A Napoli Est, dopo aver bloccato d'intesa con Comune e Città metropolitana le vasche di colmata della Darsena, autorizzate dalla precedente gestione, ha detto «no» anche alla realizzazione di un deposito di gas naturale nel molo di Vigliena, proposta da Edison e Q8.

«Per Napoli Est il vecchio piano regolatore prevedeva 15 anni fa la delocalizzazione delle attività legate al settore petrolifero, nuove vasche di colmata e un passaggio al Gnl (gas naturale liquefatto, ndr). Ma ormai il gas sta facendo la sua storia, l'epoca del Gnl sarà finita tra 5-10 anni. Bisogna puntare ad altre fonti di energia: l'idrogeno e i pannelli solari, che oggi vengono montati anche sulle navi. Oltre all'elettrificazione delle banchine, anche se quello è un discorso di più lungo termine».

Lei ha indicato nello sviluppo sostenibile una priorità.

«L'ambiente va di pari passo con il resto, abbiamo avviato un confronto con tutte le università della Campania per mettere a punto un progetto complessivo. Io il Porto lo penso come una città: tutta la parte degli immobili, un patrimonio straordinario, deve diventare più bella e sicura, invece oggi attraversare il porto significa vedere scenario fatiscente.
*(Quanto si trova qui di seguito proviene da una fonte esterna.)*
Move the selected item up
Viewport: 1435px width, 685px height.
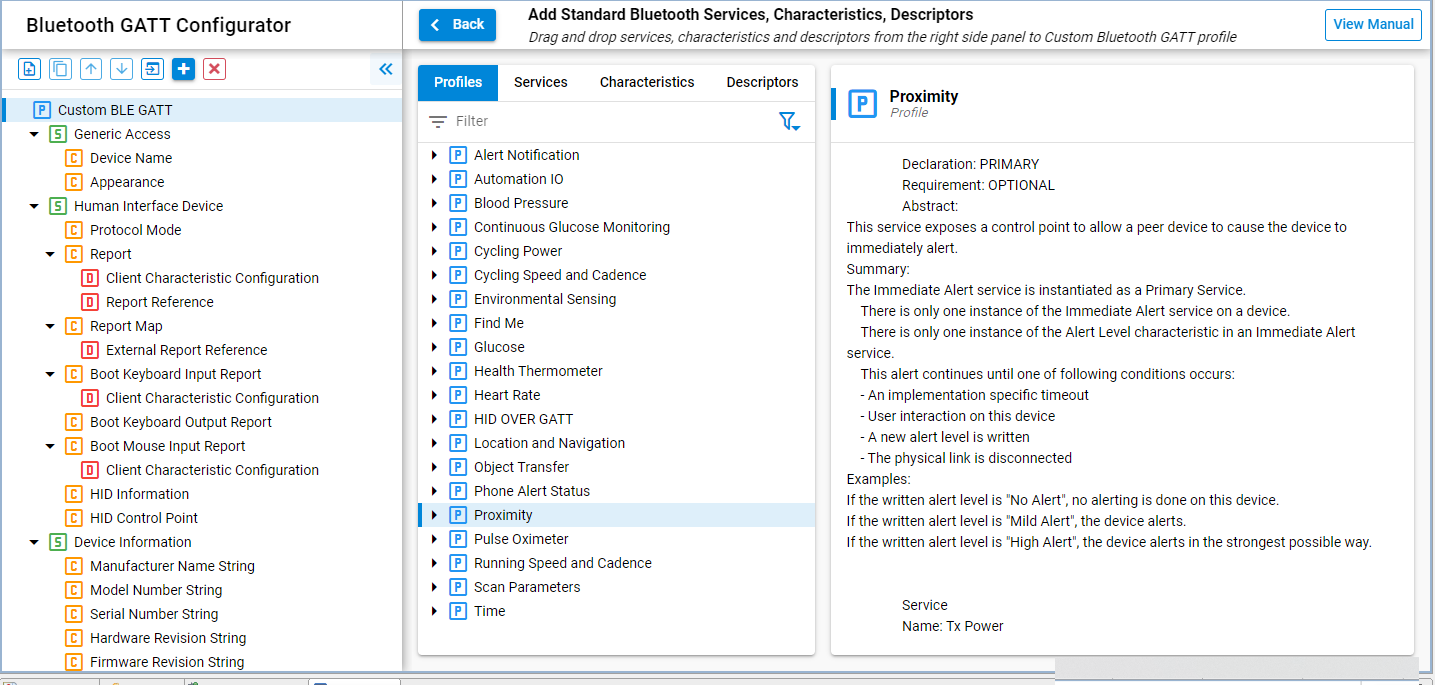pos(89,68)
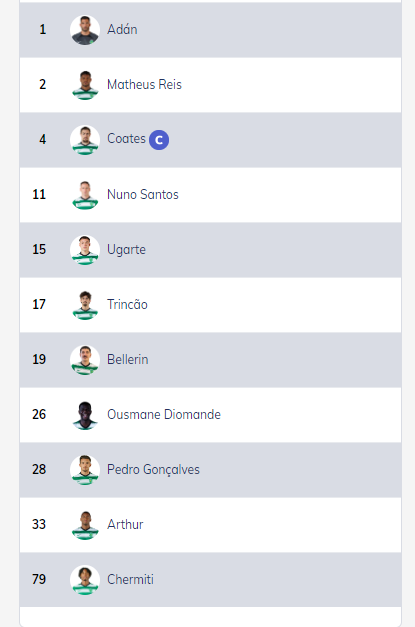Select Chermiti's player portrait
Viewport: 415px width, 627px height.
tap(85, 580)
Le soluzioni ce le daranno gli esperti: potremmo avere un progetto di altissimo profilo per l'integrazione porto-città che si agganci a qualcosa che è stato già fatto e energie alternative vere».

Quando usciremo dall'incubo della pandemia, ci ritroveremo un nuovo Terminal Beverello?

«Si tratta di un'opera che appena avviata, ormai diversi mesi fa, è stata sospesa a causa del rinvenimento nel sottosuolo di reperti archeologici. Meglio mettersi l'anima in pace: il Terminal Beverello non si farà prima di 18 mesi. Intanto, cerchiamo di realizzare una struttura che sia dignitosa, perché l'anno scorso c'erano gli ombrelloni, e non esistono soltanto il sole e i turisti. Certo, quelli pure sono importanti, ma dobbiamo pensare a chi va avanti e indietro: è giusto che quelle persone siano tutelate nella dignità, perché è di questo che si parla».

Poco più in là, il Molo San Vincenzo, straordinaria passeggiata nel mare ancora negata, cade a pezzi. C'è un progetto per renderlo fruibile e accessibile?

«Stiamo lavorando anche su quello: con il professor Massimo Clemente, dirigente di ricerca del Cnr-Iriss e presidente del gruppo Friends of Molo San Vincenzo, è allo studio una soluzione che, nel pieno rispetto della nostra Marina Militare, che ne occupa la prima parte, consenta di accedere alla seconda parte, di competenza dell'Autorità di sistema Portuale. C'è tanto da fare, ma sono arrivato da 60 giorni e sembra che siano passati sessant'anni».